Cameron Simpson cs at zip.com.au
Sat Oct 3 07:09:09 CEST 2015


On 02Oct2015 22:22, Anshu Kumar <anshu.kumar726 at gmail.com> wrote:
>When we invoke the same function inside a function (recursive function), i
>want to keep track of some data across all function invocation so i should
>have shareable type but built in data types string, int are not helping as
>they are immutable they are changed while next invocation.
>
>I could use lists which are mutable but sometimes i find it not suitable
>for example when i need only single number or string.

Please provide some more context, perhaps with an example of what you're trying 
to do. What follows is general advice which may not be what you need. Anyway...

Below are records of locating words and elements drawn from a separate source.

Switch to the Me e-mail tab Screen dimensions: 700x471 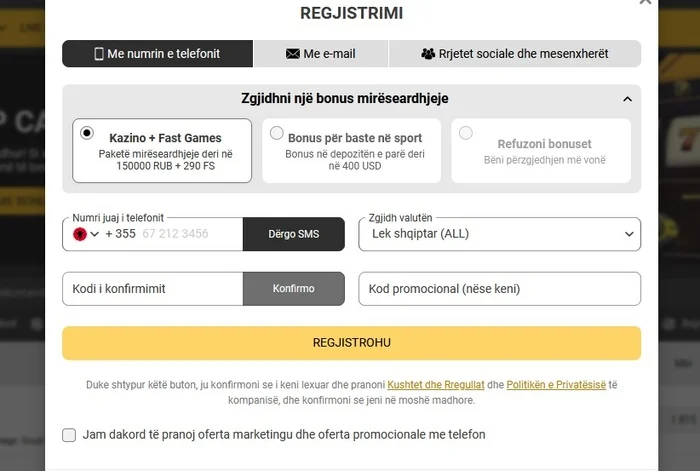pyautogui.click(x=321, y=54)
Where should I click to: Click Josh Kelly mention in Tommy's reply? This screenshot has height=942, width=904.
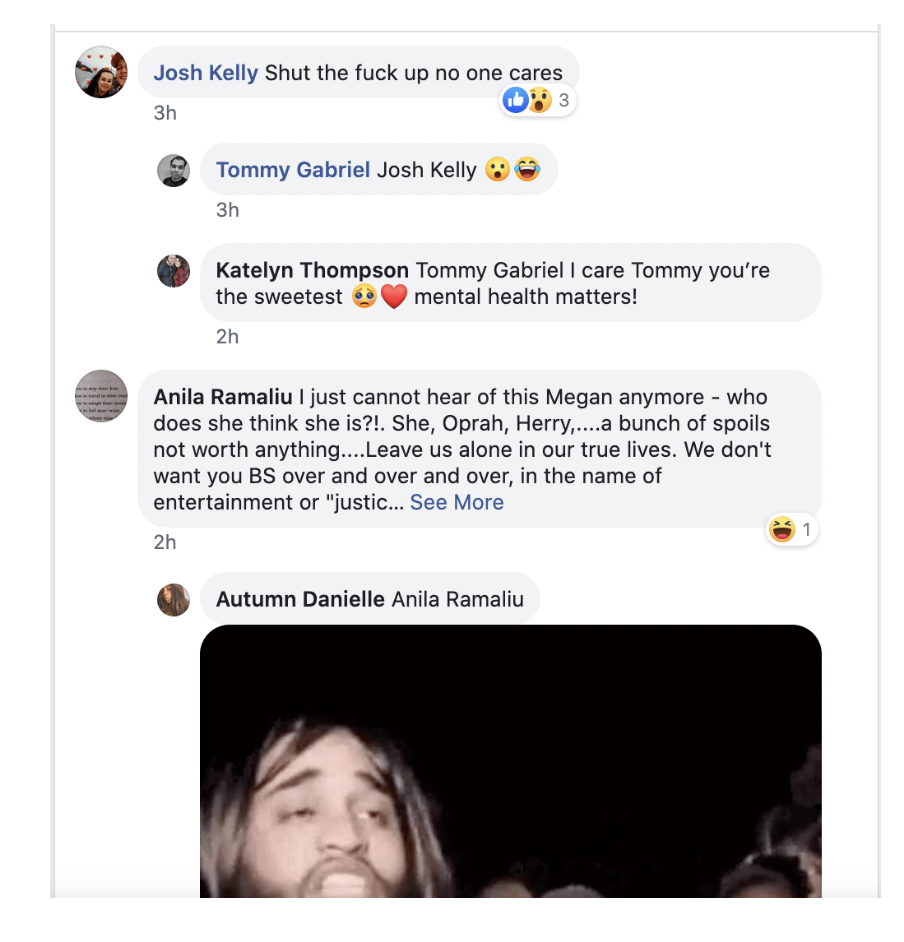(x=426, y=170)
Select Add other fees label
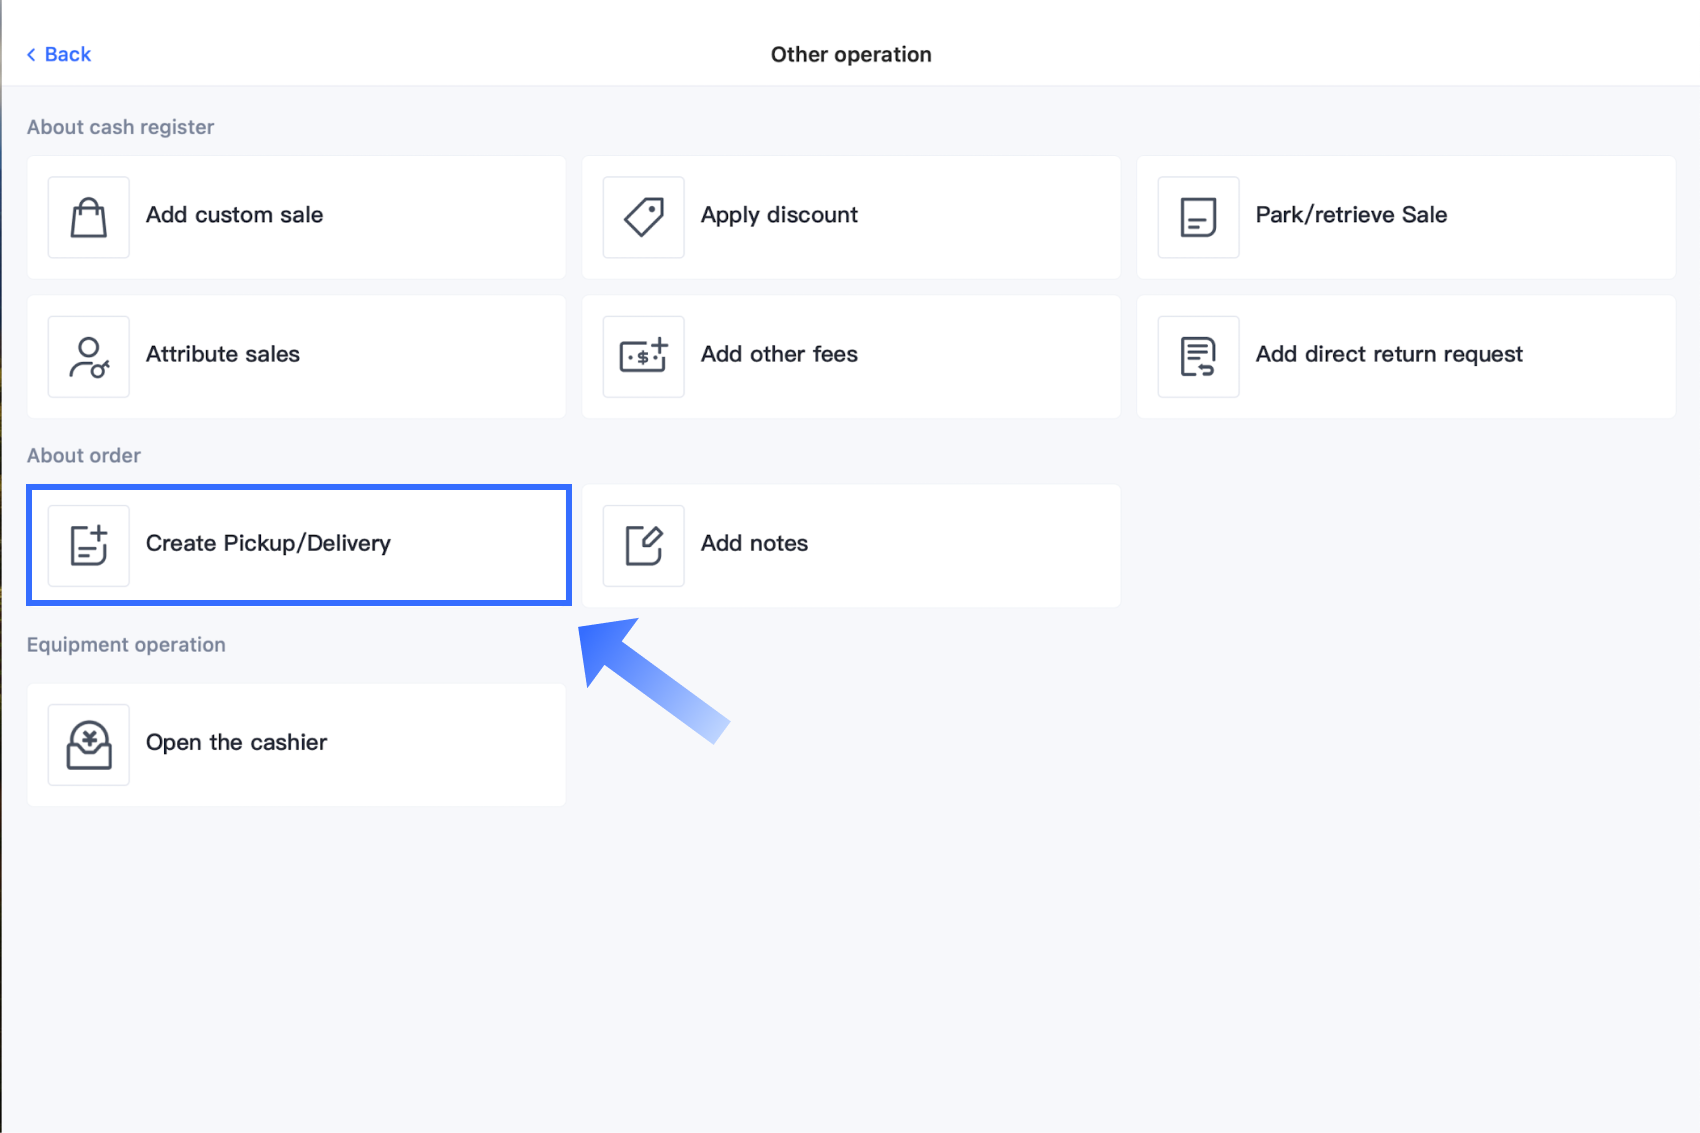This screenshot has height=1133, width=1700. tap(779, 354)
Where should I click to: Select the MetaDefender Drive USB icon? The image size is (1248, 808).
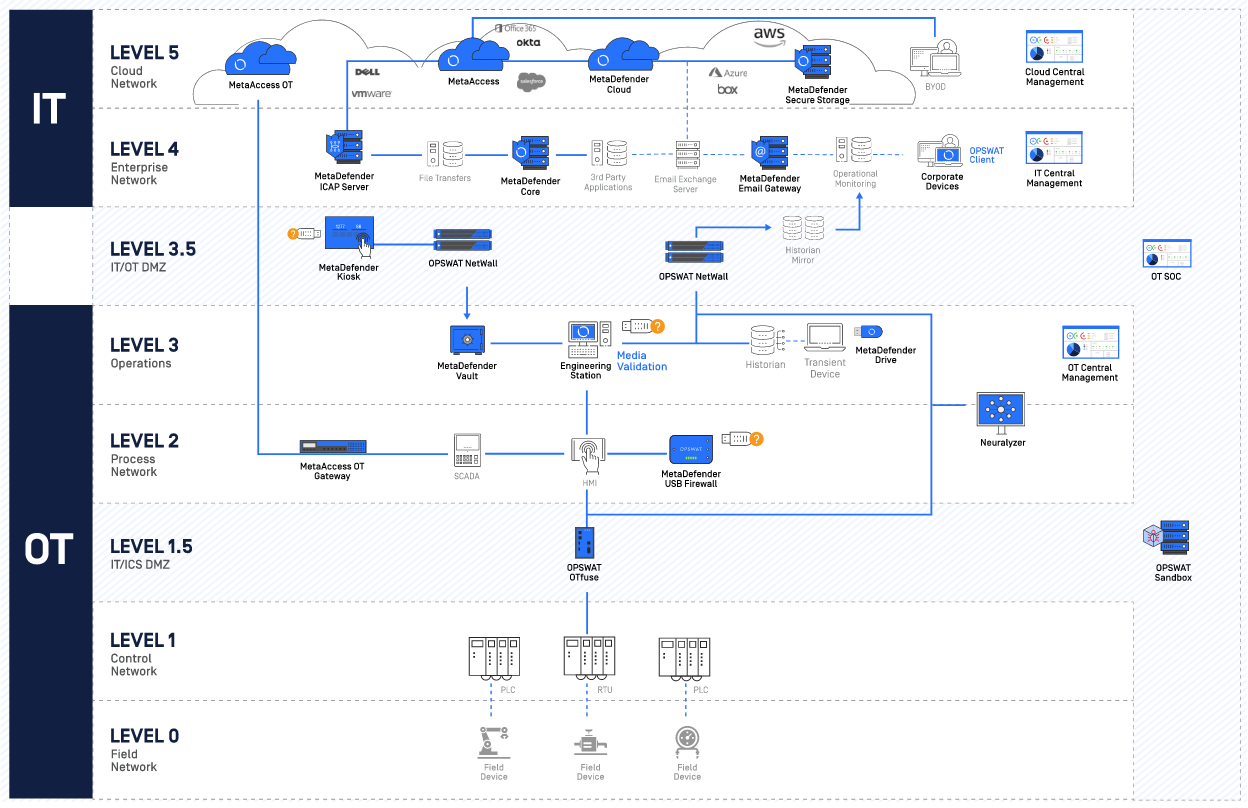pos(869,332)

What you use depends very much on what you need (trite, but true). Numbers and 
strings are not themselfs mutable.

I'm presuming you want some kind of shared state that continues over the 
recursion, for example a record of what nodes have already been visiting while 
traversing a graph with loops: if you follow a loop you want to stop instead of 
circling/recursing forever.

When I do this I usually form the function somewhat like the below. Let's 
suppose we're walking a graph whose nodes have a ".children" attribute which is 
a list of child nodes. And that the graph might have loops (this node might be 
a child or subchild of itself).

  def traverse(node, seen=None):
    ''' Traverse the graph from `node`, printing each node's name.
        `seen`: if not None, a set of nodes already visited.
    '''
    if seen is None:
      seen = set()
    seen.add(node)
    print(node.name)
    for child in node.children:
      if child not in seen:
        traverse(child, seen)

So the paramater "seen" is your mutable object keeping track of which nodes 
have been visited. You add this node to "seen", then visit any children which 
are not in "seen". You pass "seen" to the traverse() of each child, so all the 
function calls share the same "seen" object.

So in this case we're using a set. There's any number of different things you 
might use depending on what you need to keep track of.